• [What to work on]
Give the number of lines that contain "axis" in the listing, and write nothing else.

• [Material for the task]
════

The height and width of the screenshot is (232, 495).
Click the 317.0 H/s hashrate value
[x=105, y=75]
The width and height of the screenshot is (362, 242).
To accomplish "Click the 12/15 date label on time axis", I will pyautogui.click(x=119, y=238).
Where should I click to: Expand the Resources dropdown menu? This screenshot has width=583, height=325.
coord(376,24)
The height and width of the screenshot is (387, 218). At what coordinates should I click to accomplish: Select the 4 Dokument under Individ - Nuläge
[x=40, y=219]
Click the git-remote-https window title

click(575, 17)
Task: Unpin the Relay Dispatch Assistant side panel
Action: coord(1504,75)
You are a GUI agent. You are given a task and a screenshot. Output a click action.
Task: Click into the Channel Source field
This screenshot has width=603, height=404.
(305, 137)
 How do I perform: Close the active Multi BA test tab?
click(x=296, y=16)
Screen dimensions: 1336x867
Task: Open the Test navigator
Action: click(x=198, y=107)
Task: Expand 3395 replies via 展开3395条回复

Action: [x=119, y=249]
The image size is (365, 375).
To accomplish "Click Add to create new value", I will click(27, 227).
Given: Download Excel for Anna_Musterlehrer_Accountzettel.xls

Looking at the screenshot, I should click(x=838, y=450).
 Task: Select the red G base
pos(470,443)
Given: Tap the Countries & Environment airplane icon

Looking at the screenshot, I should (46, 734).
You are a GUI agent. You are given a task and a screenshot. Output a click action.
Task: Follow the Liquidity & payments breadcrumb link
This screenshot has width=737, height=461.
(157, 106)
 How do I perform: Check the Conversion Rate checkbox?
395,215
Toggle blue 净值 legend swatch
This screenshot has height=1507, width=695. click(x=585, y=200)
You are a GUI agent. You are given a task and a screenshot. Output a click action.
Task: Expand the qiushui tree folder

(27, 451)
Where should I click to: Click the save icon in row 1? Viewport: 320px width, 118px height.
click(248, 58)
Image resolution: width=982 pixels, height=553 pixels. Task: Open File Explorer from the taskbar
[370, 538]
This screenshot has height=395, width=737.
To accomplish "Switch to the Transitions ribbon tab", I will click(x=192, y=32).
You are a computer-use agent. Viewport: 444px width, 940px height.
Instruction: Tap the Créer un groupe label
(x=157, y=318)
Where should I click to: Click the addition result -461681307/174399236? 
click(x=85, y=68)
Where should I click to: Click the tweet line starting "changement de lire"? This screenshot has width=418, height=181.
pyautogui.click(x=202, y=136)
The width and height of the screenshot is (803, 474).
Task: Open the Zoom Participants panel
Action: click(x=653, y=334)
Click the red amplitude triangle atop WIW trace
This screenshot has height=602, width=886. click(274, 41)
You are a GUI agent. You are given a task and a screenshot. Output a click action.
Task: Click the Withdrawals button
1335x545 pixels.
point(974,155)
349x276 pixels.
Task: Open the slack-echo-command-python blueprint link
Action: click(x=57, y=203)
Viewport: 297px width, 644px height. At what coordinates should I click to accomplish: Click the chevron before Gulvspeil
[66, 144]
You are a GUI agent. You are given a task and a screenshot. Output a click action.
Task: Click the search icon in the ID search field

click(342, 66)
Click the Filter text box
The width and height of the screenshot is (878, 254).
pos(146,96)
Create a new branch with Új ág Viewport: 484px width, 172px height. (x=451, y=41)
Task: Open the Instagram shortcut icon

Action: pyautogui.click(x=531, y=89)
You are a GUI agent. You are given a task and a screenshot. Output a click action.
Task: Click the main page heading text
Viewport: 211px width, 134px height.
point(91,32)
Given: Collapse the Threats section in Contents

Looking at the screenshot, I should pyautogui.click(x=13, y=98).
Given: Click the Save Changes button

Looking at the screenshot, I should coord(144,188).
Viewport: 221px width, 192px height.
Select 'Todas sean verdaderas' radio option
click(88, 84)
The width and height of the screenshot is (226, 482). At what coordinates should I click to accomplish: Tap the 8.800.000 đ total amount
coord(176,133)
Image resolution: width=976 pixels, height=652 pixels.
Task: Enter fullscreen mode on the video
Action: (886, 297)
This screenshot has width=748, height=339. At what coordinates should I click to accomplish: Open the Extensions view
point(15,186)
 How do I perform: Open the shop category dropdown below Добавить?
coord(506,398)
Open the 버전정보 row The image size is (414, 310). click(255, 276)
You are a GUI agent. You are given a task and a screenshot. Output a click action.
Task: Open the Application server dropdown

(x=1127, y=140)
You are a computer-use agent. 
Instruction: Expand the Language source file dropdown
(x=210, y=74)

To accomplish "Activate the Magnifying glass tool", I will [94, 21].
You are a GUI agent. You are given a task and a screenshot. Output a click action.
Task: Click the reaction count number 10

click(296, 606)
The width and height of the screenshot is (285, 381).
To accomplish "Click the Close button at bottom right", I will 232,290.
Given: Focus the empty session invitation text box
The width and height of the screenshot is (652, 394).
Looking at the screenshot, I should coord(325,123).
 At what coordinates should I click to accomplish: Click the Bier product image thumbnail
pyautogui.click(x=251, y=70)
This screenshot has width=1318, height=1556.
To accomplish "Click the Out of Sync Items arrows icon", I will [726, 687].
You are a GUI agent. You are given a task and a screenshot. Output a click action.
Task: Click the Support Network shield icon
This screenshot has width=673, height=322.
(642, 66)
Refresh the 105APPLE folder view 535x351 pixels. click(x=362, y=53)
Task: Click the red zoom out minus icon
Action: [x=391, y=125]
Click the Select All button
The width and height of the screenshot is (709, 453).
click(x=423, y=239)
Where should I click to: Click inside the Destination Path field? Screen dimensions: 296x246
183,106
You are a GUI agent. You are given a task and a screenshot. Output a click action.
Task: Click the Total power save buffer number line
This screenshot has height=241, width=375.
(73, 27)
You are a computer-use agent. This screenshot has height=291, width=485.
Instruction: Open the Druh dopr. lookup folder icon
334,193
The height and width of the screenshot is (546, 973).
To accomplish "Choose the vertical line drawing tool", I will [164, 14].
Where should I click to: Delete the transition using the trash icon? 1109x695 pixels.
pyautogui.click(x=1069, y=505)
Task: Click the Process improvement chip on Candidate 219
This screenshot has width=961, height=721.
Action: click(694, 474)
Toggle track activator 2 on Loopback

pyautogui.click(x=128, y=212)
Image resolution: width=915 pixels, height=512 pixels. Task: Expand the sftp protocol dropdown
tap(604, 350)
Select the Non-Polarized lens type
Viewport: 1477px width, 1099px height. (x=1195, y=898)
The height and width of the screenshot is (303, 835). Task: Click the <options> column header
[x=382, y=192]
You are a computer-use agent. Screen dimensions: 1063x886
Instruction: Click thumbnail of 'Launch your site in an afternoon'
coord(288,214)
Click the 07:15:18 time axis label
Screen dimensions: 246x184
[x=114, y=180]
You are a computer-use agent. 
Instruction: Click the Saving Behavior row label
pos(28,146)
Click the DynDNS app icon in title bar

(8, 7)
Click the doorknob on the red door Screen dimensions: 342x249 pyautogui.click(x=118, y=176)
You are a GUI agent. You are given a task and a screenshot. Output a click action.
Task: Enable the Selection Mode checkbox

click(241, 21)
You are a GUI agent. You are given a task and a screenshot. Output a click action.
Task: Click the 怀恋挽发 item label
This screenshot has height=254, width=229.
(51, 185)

════

• [Response to this task]
2